══ Passage cité

Mais, chose plus inattendue, voici des portraits d’hommes d’État, de stratèges, d’orateurs, de poètes, de philosophes, et ce même reflet de grandeur tout idéale est aussi posé sur leur front. Vers le temps de la guerre du Péloponnèse, Athènes prend l’habitude d’élever des statues, non plus aux seuls athlètes, dont la gloire lui semble maintenant insuffisante, mais aux grands hommes qui, dans tous les ordres de la pensée, travaillent à lui conquérir la vraie suprématie, celle de l’intelligence, et font d’elle, selon le mot de Thucydide, l’école de la Grèce, ou, comme on disait encore, le cœur de l’Hellade (Ἐλλάδος Ἐλλὰς Ἀθῆναι). Ceux-là ont surtout vécu par le cerveau, par la tête. Ce que cherchera donc à rendre l’artiste, ce sera leur être intellectuel et moral, leur visage en un mot où transparaît leur âme ; et du coup il atteindra, semble-t-il, ce qui est la perfection même du portrait : une étude très précise et serrée de la forme vivante, une entière soumission à l’original, pour faire saillir à l’aide des traits extérieurs la personnalité intime du modèle.

Il y atteindrait en effet, si l’idéalisme de Phidias n’était pas tout-puissant sur l’esprit de son temps. La réalité, pour un Grec du Ve siècle, n’est que plate et médiocre. Elle rampe, elle ne vole pas.

════
══ Lignes de données

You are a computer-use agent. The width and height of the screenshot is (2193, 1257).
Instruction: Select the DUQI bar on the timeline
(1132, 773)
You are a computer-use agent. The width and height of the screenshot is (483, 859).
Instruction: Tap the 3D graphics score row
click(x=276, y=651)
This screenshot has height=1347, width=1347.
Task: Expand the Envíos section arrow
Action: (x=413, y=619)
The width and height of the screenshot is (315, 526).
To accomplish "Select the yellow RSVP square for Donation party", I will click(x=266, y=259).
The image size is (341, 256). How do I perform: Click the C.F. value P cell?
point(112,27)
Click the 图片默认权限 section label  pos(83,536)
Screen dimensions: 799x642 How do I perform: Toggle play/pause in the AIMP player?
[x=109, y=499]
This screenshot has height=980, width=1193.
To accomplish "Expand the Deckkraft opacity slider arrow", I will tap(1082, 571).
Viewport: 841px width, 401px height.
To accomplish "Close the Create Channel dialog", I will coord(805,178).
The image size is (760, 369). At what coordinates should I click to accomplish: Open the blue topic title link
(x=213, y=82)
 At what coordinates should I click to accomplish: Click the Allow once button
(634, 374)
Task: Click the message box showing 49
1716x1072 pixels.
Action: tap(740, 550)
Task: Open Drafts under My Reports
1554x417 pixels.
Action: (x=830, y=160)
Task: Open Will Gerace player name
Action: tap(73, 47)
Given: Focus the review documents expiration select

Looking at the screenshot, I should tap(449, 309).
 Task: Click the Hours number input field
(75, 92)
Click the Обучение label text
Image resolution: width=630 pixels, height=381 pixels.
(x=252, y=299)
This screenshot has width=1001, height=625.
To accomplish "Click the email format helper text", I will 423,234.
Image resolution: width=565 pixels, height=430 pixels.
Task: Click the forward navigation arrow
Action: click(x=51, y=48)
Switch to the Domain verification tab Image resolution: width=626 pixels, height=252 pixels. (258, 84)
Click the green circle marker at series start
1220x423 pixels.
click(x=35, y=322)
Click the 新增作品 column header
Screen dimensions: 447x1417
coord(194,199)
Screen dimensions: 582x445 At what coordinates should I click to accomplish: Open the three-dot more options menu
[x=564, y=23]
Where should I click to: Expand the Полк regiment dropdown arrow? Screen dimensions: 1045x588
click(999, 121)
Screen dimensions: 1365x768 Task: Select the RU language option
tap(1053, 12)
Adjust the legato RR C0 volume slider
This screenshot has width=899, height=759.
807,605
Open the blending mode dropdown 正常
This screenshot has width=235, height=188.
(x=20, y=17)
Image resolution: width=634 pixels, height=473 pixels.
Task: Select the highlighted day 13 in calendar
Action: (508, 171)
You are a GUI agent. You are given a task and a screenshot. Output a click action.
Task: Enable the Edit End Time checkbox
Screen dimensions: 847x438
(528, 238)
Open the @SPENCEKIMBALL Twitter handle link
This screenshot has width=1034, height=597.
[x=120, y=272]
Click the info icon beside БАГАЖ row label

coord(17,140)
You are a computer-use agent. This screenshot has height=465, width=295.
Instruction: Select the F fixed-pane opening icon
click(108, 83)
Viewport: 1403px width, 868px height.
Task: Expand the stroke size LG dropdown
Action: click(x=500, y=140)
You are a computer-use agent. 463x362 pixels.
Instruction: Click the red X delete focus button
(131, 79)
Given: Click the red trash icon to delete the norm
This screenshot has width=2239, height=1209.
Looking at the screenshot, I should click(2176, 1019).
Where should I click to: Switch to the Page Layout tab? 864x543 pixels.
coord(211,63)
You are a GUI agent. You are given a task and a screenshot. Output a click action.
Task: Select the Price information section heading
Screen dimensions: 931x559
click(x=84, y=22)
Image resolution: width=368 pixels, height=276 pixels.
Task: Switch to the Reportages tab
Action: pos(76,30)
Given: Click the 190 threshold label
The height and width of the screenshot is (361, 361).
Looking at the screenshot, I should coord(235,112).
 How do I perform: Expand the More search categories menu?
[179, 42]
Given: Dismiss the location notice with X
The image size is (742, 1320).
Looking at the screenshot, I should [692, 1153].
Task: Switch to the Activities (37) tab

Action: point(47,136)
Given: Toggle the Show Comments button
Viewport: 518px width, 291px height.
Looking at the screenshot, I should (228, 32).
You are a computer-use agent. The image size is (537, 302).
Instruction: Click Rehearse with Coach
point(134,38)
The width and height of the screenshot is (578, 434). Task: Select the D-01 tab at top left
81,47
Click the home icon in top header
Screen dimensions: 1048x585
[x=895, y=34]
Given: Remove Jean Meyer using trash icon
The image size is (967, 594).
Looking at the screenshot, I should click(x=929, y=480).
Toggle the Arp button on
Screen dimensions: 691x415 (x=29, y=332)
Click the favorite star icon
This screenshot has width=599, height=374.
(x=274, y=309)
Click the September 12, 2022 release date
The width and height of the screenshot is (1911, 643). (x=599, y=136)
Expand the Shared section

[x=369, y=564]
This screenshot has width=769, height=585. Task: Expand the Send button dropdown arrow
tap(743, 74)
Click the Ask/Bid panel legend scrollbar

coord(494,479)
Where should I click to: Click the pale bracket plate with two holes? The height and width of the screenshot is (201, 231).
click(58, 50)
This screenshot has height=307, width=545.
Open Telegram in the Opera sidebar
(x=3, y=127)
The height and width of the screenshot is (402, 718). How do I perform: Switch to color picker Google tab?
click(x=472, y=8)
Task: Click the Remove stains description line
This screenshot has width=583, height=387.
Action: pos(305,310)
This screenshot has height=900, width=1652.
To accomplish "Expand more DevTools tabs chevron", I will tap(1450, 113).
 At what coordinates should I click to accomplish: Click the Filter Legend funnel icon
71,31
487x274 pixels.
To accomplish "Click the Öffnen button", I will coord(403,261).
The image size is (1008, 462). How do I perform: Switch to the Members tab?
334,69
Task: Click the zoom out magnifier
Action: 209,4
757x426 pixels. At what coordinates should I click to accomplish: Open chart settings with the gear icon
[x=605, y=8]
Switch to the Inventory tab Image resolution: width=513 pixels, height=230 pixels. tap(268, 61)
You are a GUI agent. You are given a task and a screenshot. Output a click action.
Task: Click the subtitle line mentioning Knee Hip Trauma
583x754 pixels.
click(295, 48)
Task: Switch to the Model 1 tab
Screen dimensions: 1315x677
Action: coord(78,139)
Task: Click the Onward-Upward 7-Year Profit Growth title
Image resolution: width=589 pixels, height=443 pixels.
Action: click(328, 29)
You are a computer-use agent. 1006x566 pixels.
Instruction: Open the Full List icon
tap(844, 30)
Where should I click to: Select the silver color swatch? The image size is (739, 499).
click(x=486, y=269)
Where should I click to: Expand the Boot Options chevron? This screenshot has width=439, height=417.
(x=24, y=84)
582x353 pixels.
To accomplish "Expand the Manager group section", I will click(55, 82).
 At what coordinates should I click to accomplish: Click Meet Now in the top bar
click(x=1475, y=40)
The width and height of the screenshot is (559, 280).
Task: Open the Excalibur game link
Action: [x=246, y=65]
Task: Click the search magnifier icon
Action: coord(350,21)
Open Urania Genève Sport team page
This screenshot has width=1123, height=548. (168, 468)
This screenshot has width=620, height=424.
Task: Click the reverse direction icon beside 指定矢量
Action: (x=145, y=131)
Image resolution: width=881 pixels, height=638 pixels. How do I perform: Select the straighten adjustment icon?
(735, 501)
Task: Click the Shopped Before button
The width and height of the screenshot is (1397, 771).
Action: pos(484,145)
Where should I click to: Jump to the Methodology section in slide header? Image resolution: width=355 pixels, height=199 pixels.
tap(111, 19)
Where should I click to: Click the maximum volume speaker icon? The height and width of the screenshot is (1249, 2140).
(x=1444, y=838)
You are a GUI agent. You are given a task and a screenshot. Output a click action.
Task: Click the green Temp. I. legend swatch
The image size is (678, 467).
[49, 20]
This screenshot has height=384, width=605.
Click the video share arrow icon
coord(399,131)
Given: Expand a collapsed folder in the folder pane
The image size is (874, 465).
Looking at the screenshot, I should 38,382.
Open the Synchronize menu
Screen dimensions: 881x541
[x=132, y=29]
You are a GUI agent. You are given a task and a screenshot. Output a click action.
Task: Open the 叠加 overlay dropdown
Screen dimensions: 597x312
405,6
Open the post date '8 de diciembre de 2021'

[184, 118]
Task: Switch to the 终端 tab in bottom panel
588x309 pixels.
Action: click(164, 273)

════

- Consignes:
A. Énumérez les catégories de personnes dont l'extrait sur les portraits grecs annonce les portraits au début de sa première phrase.
B. Recopiez fidèlement l'extrait sur les portraits grecs depuis « Il y atteindrait » jusqu'à « ne vole pas. » inclus.

- Réponses ci-dessous:
A. hommes d'État, stratèges, orateurs, poètes, philosophes

B.
Il y atteindrait en effet, si l’idéalisme de Phidias n’était pas tout-puissant sur l’esprit de son temps. La réalité, pour un Grec du Ve siècle, n’est que plate et médiocre. Elle rampe, elle ne vole pas.